Hallo ,ich habe gestern einen neuen TFT Monitor gekauft und zwar einen Samsung SyncMaster 205bw.Ist ein 20zoller wide.
Was mir passiert ist dass wenn ich den Monitor ausgeschaltet habe und der bekam kein Strom mehr fing an die blaue anzeige unten alle 2 minuten zu blinken...wie geht den das ???Hat jemand eine Ahnung???
Sonst werd ich denken ich habe ein Poltergeist gekauft


----------



## Chris-W201-Fan (14. September 2007)

*AW: Samsung Syncmaster 205bw*

hast du nicht

das is mri auch schon aufgefallen, 

scheint irgendwie n bug in der elektronik zu sein 

ignorier das, wenn du wirklich strom sparen willst, zieh das kabel raus oder schalte die steckdosenleiste ganz ab, der pc zieht j auch im ausgeschaltete zustand um die 8 watt aus der dose 

und glückwunsch zum guten bildschirm


----------



## Herbboy (14. September 2007)

*AW: Samsung Syncmaster 205bw*



			
				Blue-Hawaii am 14.09.2007 12:54 schrieb:
			
		

> Hallo ,ich habe gestern einen neuen TFT Monitor gekauft und zwar einen Samsung SyncMaster 205bw.Ist ein 20zoller wide.
> Was mir passiert ist dass wenn ich den Monitor ausgeschaltet habe und der bekam kein Strom mehr fing an die blaue anzeige unten alle 2 minuten zu blinken...wie geht den das ???Hat jemand eine Ahnung???
> Sonst werd ich denken ich habe ein Poltergeist gekauft



naja, der ist ja sicher trotzdem noch an einer steckdose. damit zeigt er wohl an, dass er strom "hat". 

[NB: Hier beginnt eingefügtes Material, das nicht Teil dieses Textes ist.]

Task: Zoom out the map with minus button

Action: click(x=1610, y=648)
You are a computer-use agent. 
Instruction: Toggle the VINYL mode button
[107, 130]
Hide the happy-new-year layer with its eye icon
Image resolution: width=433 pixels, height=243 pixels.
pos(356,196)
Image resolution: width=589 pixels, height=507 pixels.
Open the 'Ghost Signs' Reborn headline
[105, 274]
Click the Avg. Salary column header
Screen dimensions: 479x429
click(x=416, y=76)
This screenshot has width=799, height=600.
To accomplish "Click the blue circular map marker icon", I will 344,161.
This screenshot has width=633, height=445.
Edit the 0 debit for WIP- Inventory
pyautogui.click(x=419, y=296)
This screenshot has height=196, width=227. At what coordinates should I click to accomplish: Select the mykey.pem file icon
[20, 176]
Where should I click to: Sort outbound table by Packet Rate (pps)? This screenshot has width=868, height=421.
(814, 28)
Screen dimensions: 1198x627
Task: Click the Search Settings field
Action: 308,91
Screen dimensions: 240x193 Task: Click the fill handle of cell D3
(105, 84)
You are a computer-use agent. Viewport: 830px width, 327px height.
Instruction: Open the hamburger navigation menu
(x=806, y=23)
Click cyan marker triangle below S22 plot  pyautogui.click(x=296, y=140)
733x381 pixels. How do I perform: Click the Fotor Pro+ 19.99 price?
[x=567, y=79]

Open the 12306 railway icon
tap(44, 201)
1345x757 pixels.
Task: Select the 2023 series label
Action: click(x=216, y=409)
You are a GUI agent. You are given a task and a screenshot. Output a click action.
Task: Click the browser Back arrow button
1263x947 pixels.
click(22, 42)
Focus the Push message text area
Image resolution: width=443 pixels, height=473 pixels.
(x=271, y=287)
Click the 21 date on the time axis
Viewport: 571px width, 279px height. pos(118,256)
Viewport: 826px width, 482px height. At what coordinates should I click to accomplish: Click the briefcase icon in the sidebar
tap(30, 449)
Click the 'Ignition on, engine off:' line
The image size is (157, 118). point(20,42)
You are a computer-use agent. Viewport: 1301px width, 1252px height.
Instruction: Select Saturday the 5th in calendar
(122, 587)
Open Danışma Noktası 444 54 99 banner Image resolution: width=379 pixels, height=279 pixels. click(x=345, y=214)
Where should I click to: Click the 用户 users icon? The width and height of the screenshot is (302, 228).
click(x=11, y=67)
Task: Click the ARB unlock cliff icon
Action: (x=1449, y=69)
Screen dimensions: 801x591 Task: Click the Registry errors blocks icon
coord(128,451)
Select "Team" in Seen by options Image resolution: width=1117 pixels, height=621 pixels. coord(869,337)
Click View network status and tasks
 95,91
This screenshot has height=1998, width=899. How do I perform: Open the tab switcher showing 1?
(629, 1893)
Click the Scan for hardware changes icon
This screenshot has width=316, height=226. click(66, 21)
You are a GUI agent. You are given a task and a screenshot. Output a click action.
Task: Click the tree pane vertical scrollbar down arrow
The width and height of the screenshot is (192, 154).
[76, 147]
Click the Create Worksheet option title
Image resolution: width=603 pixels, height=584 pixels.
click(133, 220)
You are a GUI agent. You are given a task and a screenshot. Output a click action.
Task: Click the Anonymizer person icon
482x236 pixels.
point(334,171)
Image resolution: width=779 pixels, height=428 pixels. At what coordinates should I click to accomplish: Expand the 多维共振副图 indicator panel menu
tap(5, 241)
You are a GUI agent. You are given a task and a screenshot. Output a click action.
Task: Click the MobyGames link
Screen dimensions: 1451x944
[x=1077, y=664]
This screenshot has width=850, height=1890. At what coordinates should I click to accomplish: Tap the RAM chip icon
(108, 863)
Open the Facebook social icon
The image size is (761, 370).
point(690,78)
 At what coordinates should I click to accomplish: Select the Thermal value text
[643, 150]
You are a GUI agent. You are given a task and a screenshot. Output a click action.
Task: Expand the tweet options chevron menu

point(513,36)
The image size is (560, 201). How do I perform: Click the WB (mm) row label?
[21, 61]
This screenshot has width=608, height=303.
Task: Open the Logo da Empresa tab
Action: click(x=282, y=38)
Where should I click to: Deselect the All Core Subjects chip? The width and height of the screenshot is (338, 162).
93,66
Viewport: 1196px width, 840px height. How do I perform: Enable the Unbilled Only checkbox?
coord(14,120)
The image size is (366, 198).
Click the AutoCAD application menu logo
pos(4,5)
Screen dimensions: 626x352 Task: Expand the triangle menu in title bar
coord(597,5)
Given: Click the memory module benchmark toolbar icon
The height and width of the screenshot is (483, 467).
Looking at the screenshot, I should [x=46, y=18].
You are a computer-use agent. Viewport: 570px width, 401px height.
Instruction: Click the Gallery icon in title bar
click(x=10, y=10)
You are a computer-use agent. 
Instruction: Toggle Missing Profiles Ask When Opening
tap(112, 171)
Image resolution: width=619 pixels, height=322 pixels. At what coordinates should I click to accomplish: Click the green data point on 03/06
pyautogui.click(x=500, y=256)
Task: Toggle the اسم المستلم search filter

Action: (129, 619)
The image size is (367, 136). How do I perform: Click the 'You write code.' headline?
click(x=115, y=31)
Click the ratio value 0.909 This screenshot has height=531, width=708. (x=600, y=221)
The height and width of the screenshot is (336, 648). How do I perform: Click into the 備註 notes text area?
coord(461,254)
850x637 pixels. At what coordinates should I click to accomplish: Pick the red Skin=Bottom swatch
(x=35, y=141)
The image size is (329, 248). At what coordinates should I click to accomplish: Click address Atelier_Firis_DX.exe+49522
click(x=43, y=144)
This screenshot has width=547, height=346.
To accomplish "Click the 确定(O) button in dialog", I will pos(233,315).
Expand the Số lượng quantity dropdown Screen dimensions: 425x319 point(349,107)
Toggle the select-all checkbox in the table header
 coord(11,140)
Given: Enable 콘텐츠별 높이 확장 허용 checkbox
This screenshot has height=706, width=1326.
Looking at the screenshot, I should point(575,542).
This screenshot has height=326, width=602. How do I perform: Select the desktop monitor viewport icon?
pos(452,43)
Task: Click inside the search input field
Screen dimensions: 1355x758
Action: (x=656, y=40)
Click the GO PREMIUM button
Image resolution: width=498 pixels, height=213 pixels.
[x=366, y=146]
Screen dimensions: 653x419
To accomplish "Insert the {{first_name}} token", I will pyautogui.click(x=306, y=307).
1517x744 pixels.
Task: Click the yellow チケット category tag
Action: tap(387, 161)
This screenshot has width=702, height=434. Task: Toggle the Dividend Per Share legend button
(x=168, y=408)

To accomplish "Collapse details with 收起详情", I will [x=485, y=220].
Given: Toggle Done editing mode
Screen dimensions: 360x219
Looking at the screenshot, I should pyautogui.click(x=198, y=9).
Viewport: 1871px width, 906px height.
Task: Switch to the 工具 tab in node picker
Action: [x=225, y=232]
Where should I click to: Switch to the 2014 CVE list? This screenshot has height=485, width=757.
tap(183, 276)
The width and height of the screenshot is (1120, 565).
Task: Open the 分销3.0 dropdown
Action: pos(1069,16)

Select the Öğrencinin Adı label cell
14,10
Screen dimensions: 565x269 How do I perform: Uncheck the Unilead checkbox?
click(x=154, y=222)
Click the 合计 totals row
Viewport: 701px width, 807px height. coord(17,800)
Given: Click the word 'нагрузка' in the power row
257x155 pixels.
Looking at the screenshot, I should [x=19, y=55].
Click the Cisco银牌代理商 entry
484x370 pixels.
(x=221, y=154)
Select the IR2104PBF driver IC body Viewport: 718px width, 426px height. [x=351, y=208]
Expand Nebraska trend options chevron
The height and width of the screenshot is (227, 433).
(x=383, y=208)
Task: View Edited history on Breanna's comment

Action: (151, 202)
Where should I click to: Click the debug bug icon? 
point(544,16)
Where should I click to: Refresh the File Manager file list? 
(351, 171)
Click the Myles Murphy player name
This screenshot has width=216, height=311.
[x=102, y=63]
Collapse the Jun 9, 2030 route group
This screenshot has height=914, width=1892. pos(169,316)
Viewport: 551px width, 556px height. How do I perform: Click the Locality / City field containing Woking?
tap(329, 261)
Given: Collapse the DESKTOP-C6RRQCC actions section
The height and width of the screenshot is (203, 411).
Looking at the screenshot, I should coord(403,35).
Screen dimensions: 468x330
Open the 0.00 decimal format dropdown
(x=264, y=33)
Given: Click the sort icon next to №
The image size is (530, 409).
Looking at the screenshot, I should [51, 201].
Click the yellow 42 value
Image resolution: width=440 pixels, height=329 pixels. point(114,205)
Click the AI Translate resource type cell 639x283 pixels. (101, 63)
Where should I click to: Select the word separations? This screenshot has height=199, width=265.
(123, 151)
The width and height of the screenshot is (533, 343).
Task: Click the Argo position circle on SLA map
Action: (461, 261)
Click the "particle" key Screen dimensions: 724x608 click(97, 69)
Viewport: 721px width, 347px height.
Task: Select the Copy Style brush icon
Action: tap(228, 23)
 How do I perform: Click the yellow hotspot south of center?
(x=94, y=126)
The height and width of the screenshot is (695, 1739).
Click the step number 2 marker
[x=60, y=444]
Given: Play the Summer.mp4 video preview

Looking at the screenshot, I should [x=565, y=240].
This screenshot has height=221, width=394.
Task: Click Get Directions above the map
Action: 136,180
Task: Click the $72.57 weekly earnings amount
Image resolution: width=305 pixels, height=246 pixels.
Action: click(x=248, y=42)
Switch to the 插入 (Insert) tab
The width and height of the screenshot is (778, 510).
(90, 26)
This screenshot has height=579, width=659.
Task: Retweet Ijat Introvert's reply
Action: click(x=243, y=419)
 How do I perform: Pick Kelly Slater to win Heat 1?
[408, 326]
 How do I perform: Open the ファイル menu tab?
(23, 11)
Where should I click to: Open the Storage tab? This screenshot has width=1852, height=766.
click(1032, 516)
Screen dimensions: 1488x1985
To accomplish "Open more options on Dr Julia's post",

PC&co schließe ICH an einer steckerleiste zum abschalten an - die teile ziehen nömlich alle strom, auch wenn sie "aus" sind.


----------



## Blue-Hawaii (14. September 2007)

*AW: Samsung Syncmaster 205bw*

Nee ihr habt etwas falsch verstanden,der macht es auch wenn er Komplett keinen Strom hat.also egal ob ich die Steckdose ziehe...
Der Hauptschalter hinten ist auch zu...


----------



## Herbboy (14. September 2007)

*AW: Samsung Syncmaster 205bw*



			
				Blue-Hawaii am 14.09.2007 13:20 schrieb:
			
		

> Nee ihr habt etwas falsch verstanden,der macht es auch wenn er Komplett keinen Strom hat.also egal ob ich die Steckdose ziehe...
> Der Hauptschalter hinten ist auch zu...



evtl. bekommt er noch strom von der grafikkarte? mach auch mal das monitorkabel ab zwecks check.

ansonsten können es auch stromreste sein. für ne LED braucht es ja kaum strom.


----------